By Mike Kruzman /

Several state legislators and stakeholders came together to discuss further needed reform to Michigan’s no-fault insurance laws and the crisis of care that it has caused.

During his February virtual coffee hour event, Republican State Representative Bob Bezotte of Marion Township was joined by fellow lawmakers from the both sides of the aisle, along with leaders from home health care organizations and community advocates. On everyone’s mind was the topic of recent reforms to Michigan’s no-fault laws, and particularly, what was called one “unintended consequence.”

Beginning in 2019, changes went into effect that gave drivers options on levels of PIP coverage. Michigan Catastrophic Claims Association fees have been reduced for drivers who kept unlimited coverage and eliminated for those with lesser coverage. Due to a MCCA surplus that grew from $2.4-billion to $5-billion, largely from cost savings, those with unlimited coverage as of last October 31st are set to receive a $400 rebate per vehicle this year.

Most of the coffee hour’s discussion was centered around the 45% reduction in reimbursement fees to health care providers caring for people in a catastrophic crash from insurance providers that went into effect last year. State Representative Ryan Berman is in his second term and said that while he was proud to have voted for the reform in his first term, he knew it would need tweaking to avoid a situation like this, but that tweaking didn’t happen, in part due to COVID. Berman expressed a disappointment in leadership.

Bob Mlynarek of 1st Call Home Health Care said this has put them in a very precarious position. He said in the last 8 months they gone through their reserves and had to discharge 18 people with catastrophic injuries and no place to go. Other providers joined the call saying they were at the end of their ropes, as well, and may soon have to discharge more patients that previously paid for and depend on 1-on-1 care. Some of these patients are quadriplegic, paraplegic, and have severe breathing issues due to accidents. One provider said they have made attempts at negotiating with the insurance companies, but they aren’t interested.

Bezotte said he felt the reduction in the fee schedule should only affect cases going forward and not work retroactively, as insurance companies were being said to implement it.

Democratic State Rep Julie Rogers was part of the event and agreed, stating that all Michigan law is prospective and moving-forward. She said she has read the legislation “umpteen times” and nothing in it states that it is retroactive, and this is something that the insurance companies are just doing.

Bezotte said they are trying raise more awareness and momentum on this topic, and encouraged everyone to reach out to their representatives and senators to let them know how they feel.

* * * * *

# Directions:
1. According to the no-fault article, what rebate will drivers with unlimited coverage as of last October 31st receive this year?
2. Please write out the no-fault article from "Democratic State Rep" up to and including "are just doing.".
The rows after this come from a separate source.

* * * * *

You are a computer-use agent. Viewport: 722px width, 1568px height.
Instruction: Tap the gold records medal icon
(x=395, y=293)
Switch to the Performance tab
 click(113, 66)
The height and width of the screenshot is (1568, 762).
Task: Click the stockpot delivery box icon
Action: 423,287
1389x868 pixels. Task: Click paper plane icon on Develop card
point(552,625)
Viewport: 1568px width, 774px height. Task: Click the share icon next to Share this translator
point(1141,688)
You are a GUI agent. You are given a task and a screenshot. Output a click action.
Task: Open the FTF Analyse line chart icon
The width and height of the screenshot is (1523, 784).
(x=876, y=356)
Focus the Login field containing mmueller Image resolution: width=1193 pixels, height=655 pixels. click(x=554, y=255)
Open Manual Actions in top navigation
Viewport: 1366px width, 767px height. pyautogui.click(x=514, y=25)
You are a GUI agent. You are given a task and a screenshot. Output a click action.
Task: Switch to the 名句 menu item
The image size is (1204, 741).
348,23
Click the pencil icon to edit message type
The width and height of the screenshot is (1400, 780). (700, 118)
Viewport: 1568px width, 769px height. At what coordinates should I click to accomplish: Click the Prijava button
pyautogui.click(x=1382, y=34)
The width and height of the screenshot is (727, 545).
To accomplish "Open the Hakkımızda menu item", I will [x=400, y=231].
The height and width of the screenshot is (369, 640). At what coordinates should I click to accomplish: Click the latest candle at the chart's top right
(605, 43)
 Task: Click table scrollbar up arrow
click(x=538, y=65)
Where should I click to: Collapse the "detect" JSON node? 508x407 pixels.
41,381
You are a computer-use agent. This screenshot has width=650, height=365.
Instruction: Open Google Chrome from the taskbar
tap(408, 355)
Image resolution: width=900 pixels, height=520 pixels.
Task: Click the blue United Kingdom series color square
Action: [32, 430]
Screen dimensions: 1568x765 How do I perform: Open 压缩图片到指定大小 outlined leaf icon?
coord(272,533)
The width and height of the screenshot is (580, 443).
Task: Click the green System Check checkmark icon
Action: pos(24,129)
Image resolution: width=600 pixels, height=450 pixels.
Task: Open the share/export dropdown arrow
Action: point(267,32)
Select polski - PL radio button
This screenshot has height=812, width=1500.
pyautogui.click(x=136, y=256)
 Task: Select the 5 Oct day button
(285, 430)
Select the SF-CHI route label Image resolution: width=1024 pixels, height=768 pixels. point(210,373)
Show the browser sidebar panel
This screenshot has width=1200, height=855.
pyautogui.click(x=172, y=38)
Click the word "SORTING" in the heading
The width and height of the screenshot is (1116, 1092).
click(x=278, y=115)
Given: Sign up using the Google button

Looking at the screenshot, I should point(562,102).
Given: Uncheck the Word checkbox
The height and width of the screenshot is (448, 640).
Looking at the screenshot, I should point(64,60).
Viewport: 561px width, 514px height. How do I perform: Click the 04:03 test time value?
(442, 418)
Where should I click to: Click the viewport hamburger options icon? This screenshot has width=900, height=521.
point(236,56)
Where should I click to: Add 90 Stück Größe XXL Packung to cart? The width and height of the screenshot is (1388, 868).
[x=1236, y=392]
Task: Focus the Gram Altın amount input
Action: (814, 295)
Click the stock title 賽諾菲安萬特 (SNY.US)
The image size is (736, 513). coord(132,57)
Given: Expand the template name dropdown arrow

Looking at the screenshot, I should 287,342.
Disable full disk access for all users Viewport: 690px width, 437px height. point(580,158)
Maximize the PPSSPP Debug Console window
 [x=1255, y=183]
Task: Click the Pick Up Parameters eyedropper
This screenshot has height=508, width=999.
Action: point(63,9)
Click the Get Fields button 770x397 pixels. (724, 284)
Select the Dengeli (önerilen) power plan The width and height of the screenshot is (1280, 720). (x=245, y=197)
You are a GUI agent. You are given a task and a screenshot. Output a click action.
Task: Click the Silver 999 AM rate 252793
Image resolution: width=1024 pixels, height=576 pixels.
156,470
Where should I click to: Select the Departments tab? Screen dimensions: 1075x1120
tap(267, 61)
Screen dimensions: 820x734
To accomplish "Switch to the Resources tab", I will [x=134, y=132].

* * * * *

# Task responses:
1. A $400 rebate per vehicle.

2.
Democratic State Rep Julie Rogers was part of the event and agreed, stating that all Michigan law is prospective and moving-forward. She said she has read the legislation “umpteen times” and nothing in it states that it is retroactive, and this is something that the insurance companies are just doing.